05 — scopewhat this is not
so that the numbers are read in the right frame, what this is not. not distributed: one node, embedded in your process. not sql: key value with transactions, a query layer is a later problem. not production: no replication, no online backup, no operational tooling, no client beyond the rust crate. not fast: the fsync ceiling is in every write result and the ssi overhead is in every read. there is also a known correctness limit, documented in ADR-028: range scans track their read set, but the protection against phantoms has a gap recorded there rather than papered over. it is an embedded engine that exists to hold a set of constraints honestly, not a thing to put under your application.

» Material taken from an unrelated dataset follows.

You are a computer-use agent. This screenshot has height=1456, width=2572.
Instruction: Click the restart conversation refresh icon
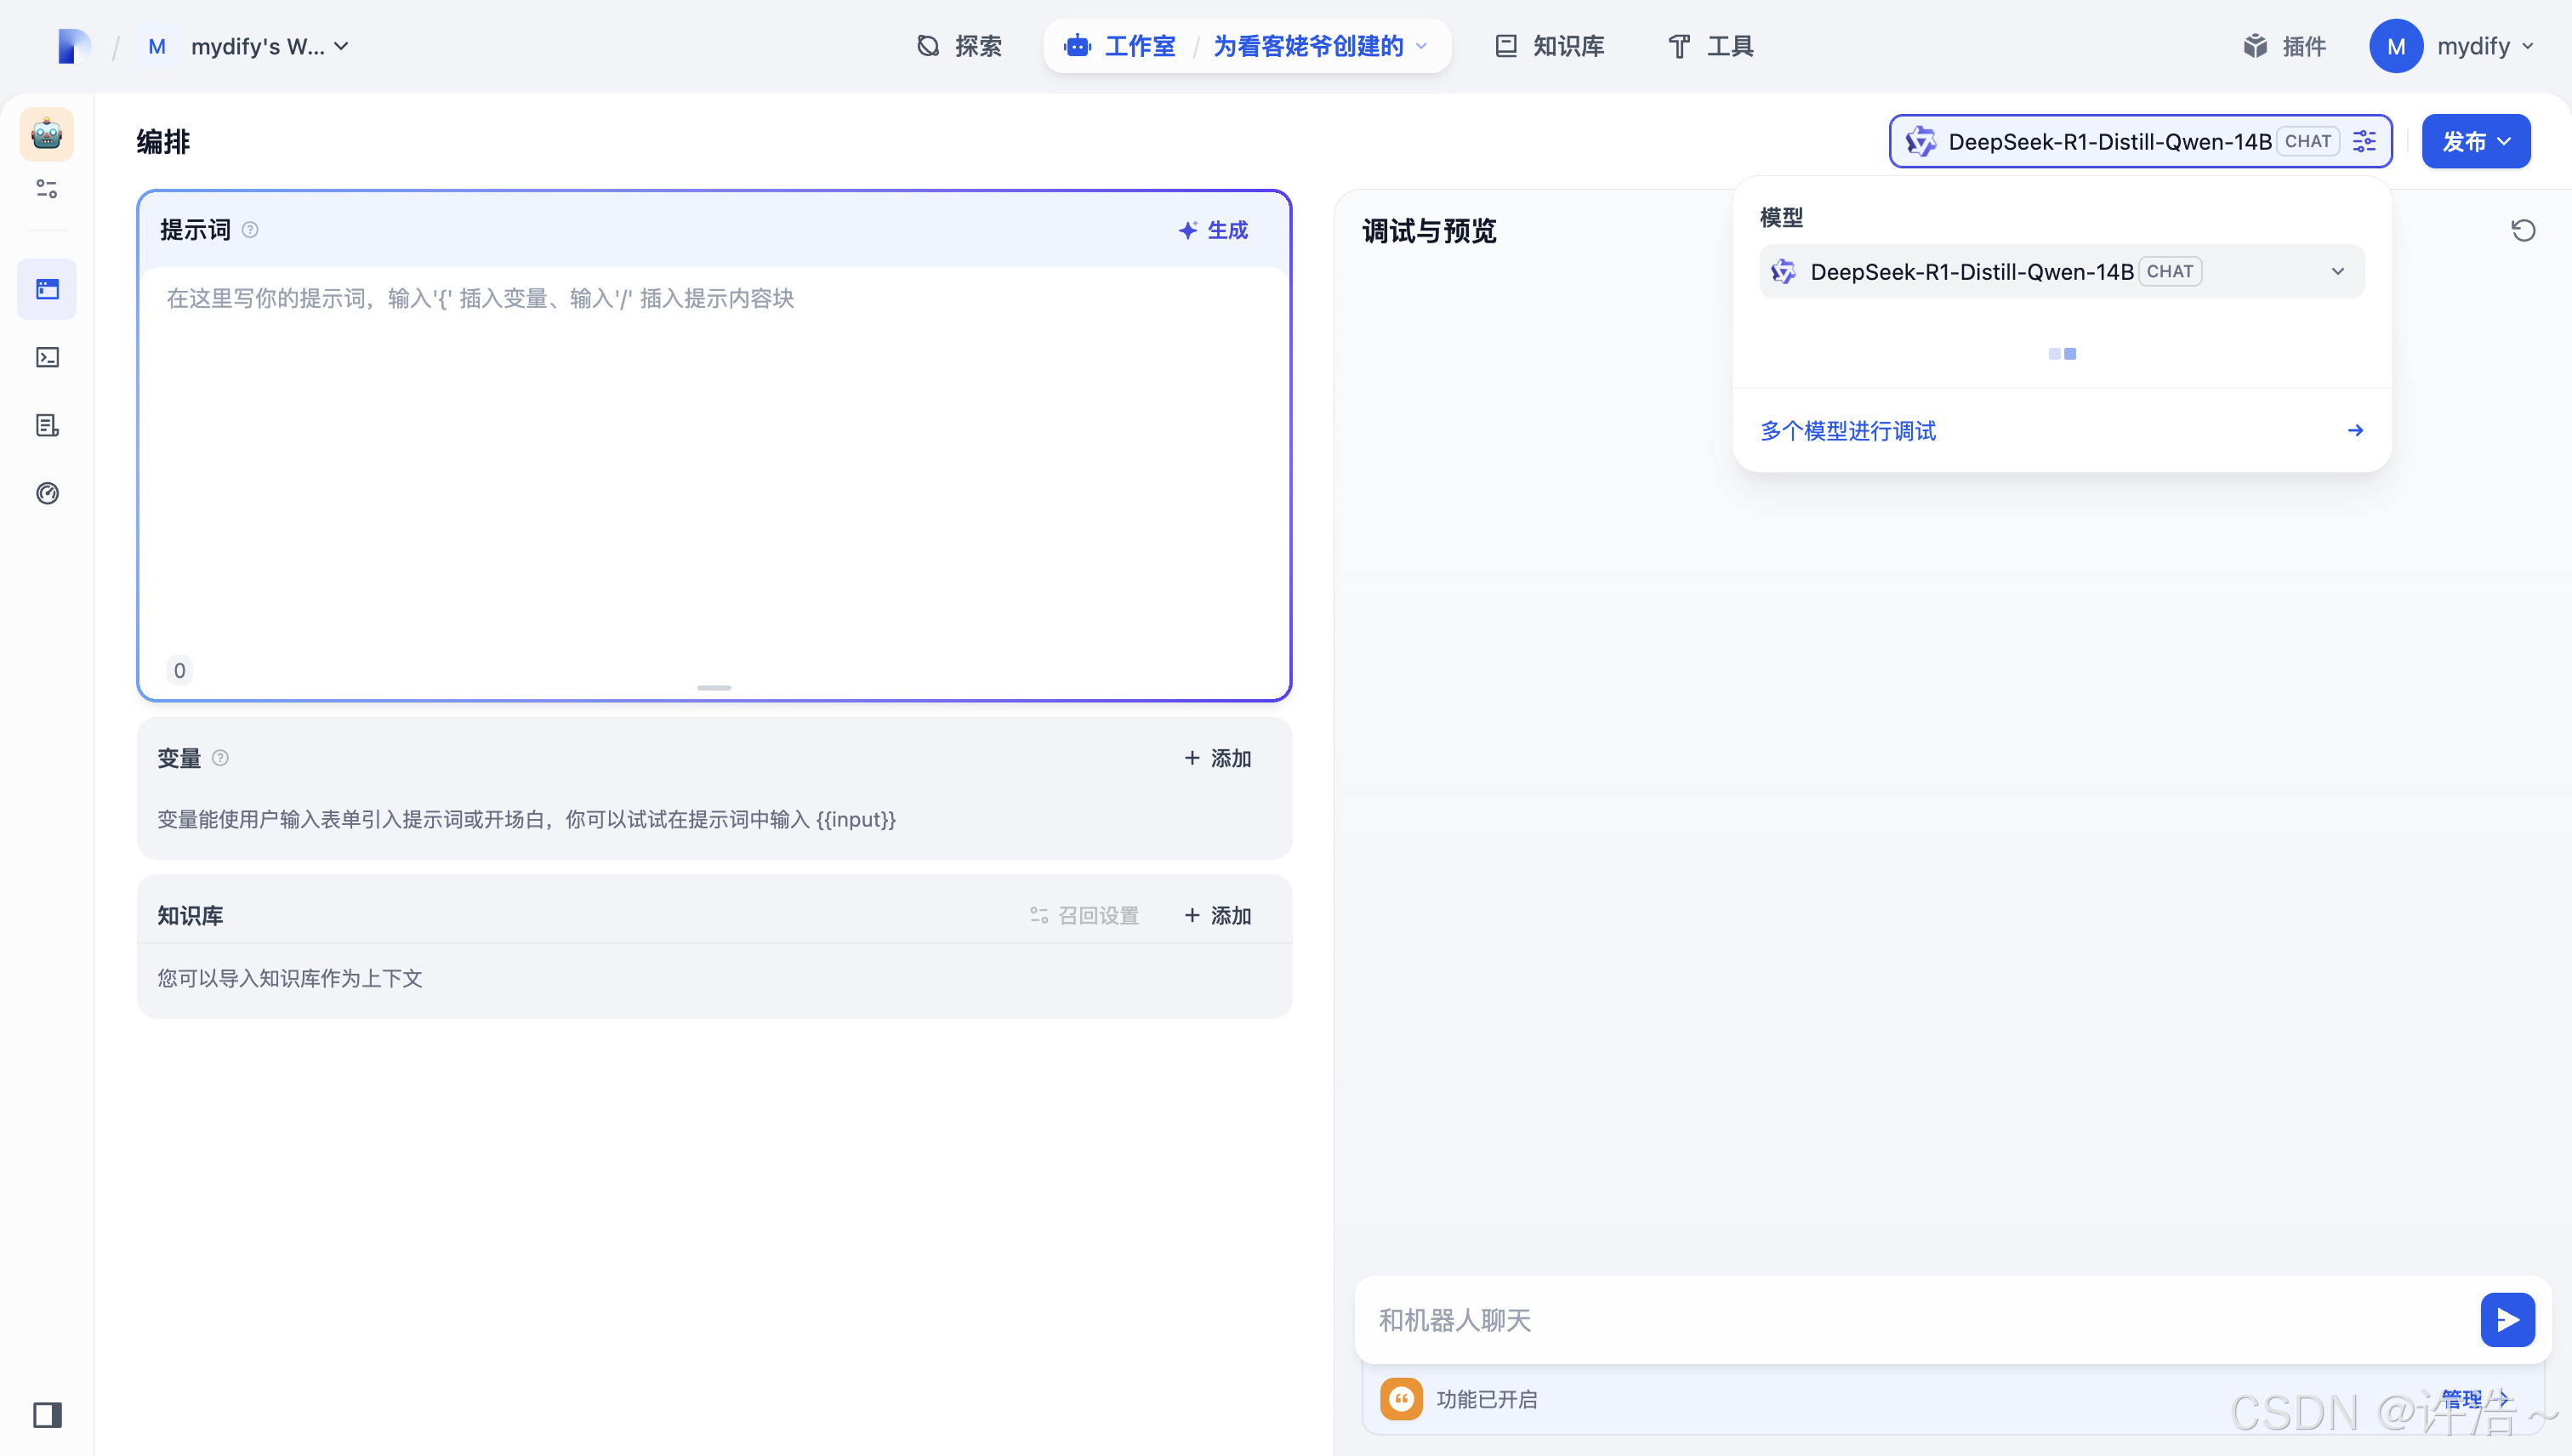tap(2523, 231)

06 — closethe whole project, in one move
the whole project fits in one move repeated at every layer. the write skew was detectable, so detect it. the flaky bug was reproducible if you kept the right state, so keep it and replay it from a seed. the protocol was checkable, so check it against twenty four million states instead of asserting it in a comment. the decisions were worth recording, so record them next to the tests that pin them, and when the records turned out to overstate what shipped, fix the records too. none of that is novel and none of it is fast. that is rather the point. correctness here is not a property the database claims. it is a quantity that shows up in the abort column and the ops per second, a bill the design chooses to pay in the open. crackeddb is what that choice looks like when you serialize it into a single node key value store: slower than the alternatives, and able to tell you exactly why, with the receipts in the repo.